(Stored items)
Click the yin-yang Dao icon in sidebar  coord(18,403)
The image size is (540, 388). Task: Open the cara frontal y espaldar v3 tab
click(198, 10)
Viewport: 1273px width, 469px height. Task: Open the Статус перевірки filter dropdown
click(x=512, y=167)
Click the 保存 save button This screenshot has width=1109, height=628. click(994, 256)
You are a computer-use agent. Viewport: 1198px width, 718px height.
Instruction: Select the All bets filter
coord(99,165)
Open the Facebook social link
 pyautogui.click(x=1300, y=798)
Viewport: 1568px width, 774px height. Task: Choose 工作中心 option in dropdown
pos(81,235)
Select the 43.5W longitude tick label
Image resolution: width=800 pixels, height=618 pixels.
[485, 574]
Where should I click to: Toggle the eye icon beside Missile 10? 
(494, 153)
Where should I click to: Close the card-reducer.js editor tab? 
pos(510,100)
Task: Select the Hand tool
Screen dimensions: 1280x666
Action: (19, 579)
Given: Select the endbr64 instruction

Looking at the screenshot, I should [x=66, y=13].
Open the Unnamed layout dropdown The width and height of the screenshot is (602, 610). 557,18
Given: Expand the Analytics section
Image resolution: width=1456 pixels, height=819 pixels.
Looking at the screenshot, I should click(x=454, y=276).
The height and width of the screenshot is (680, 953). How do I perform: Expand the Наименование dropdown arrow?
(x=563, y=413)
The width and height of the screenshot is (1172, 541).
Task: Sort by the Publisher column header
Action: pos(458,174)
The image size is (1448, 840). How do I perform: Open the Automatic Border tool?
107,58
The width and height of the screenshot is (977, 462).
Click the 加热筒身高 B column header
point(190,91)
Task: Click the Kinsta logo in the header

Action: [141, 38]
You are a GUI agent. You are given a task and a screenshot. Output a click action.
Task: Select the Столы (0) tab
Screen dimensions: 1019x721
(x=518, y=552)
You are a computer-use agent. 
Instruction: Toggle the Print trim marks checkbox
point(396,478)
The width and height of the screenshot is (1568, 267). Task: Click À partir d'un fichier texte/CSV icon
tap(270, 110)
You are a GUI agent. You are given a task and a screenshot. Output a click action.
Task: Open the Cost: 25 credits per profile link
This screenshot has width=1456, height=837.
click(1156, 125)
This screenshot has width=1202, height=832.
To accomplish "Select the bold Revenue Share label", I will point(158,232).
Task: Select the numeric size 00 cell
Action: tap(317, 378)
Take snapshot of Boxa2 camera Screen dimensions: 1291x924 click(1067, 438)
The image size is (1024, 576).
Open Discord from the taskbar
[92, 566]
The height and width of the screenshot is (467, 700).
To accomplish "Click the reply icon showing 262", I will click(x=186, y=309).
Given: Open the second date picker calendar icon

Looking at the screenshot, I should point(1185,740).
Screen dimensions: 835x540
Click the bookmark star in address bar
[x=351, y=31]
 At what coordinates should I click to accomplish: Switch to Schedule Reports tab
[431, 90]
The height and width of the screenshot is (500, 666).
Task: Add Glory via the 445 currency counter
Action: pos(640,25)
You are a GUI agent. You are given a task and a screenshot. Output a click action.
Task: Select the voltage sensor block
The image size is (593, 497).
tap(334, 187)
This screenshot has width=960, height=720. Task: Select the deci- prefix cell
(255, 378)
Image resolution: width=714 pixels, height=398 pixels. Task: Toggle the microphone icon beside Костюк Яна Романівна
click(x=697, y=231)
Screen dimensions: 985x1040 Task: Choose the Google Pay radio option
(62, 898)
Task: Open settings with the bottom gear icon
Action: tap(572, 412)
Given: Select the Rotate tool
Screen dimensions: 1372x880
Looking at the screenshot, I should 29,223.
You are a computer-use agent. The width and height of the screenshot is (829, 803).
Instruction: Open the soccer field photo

__WRITTEN INSTRUCTION__
Substitute "Display size" for every "Screen dimensions" in the records above and write all of them out again, with nothing else changed.

__SOLVED EXERCISE__
Click the yin-yang Dao icon in sidebar  coord(18,403)
The image size is (540, 388). Task: Open the cara frontal y espaldar v3 tab
click(198, 10)
Viewport: 1273px width, 469px height. Task: Open the Статус перевірки filter dropdown
click(x=512, y=167)
Click the 保存 save button This screenshot has width=1109, height=628. click(994, 256)
You are a computer-use agent. Viewport: 1198px width, 718px height.
Instruction: Select the All bets filter
coord(99,165)
Open the Facebook social link
 pyautogui.click(x=1300, y=798)
Viewport: 1568px width, 774px height. Task: Choose 工作中心 option in dropdown
pos(81,235)
Select the 43.5W longitude tick label
Image resolution: width=800 pixels, height=618 pixels.
[485, 574]
Where should I click to: Toggle the eye icon beside Missile 10? 
(494, 153)
Where should I click to: Close the card-reducer.js editor tab? 
pos(510,100)
Task: Select the Hand tool
Display size: 1280x666
Action: (19, 579)
Given: Select the endbr64 instruction

Looking at the screenshot, I should [x=66, y=13].
Open the Unnamed layout dropdown The width and height of the screenshot is (602, 610). 557,18
Given: Expand the Analytics section
Image resolution: width=1456 pixels, height=819 pixels.
Looking at the screenshot, I should click(x=454, y=276).
The height and width of the screenshot is (680, 953). How do I perform: Expand the Наименование dropdown arrow?
(x=563, y=413)
The width and height of the screenshot is (1172, 541).
Task: Sort by the Publisher column header
Action: pos(458,174)
The image size is (1448, 840). How do I perform: Open the Automatic Border tool?
107,58
The width and height of the screenshot is (977, 462).
Click the 加热筒身高 B column header
point(190,91)
Task: Click the Kinsta logo in the header

Action: [141, 38]
You are a GUI agent. You are given a task and a screenshot. Output a click action.
Task: Select the Столы (0) tab
Display size: 1019x721
(x=518, y=552)
You are a computer-use agent. 
Instruction: Toggle the Print trim marks checkbox
point(396,478)
The width and height of the screenshot is (1568, 267). Task: Click À partir d'un fichier texte/CSV icon
tap(270, 110)
You are a GUI agent. You are given a task and a screenshot. Output a click action.
Task: Open the Cost: 25 credits per profile link
This screenshot has width=1456, height=837.
click(1156, 125)
This screenshot has width=1202, height=832.
To accomplish "Select the bold Revenue Share label", I will point(158,232).
Task: Select the numeric size 00 cell
Action: tap(317, 378)
Take snapshot of Boxa2 camera Display size: 1291x924 click(1067, 438)
The image size is (1024, 576).
Open Discord from the taskbar
[92, 566]
The height and width of the screenshot is (467, 700).
To accomplish "Click the reply icon showing 262", I will click(x=186, y=309).
Given: Open the second date picker calendar icon

Looking at the screenshot, I should point(1185,740).
Display size: 835x540
Click the bookmark star in address bar
[x=351, y=31]
 At what coordinates should I click to accomplish: Switch to Schedule Reports tab
[431, 90]
The height and width of the screenshot is (500, 666).
Task: Add Glory via the 445 currency counter
Action: pos(640,25)
You are a GUI agent. You are given a task and a screenshot. Output a click action.
Task: Select the voltage sensor block
The image size is (593, 497).
tap(334, 187)
This screenshot has width=960, height=720. Task: Select the deci- prefix cell
(255, 378)
Image resolution: width=714 pixels, height=398 pixels. Task: Toggle the microphone icon beside Костюк Яна Романівна
click(x=697, y=231)
Display size: 985x1040 Task: Choose the Google Pay radio option
(62, 898)
Task: Open settings with the bottom gear icon
Action: tap(572, 412)
Given: Select the Rotate tool
Display size: 1372x880
Looking at the screenshot, I should 29,223.
You are a computer-use agent. The width and height of the screenshot is (829, 803).
Instruction: Open the soccer field photo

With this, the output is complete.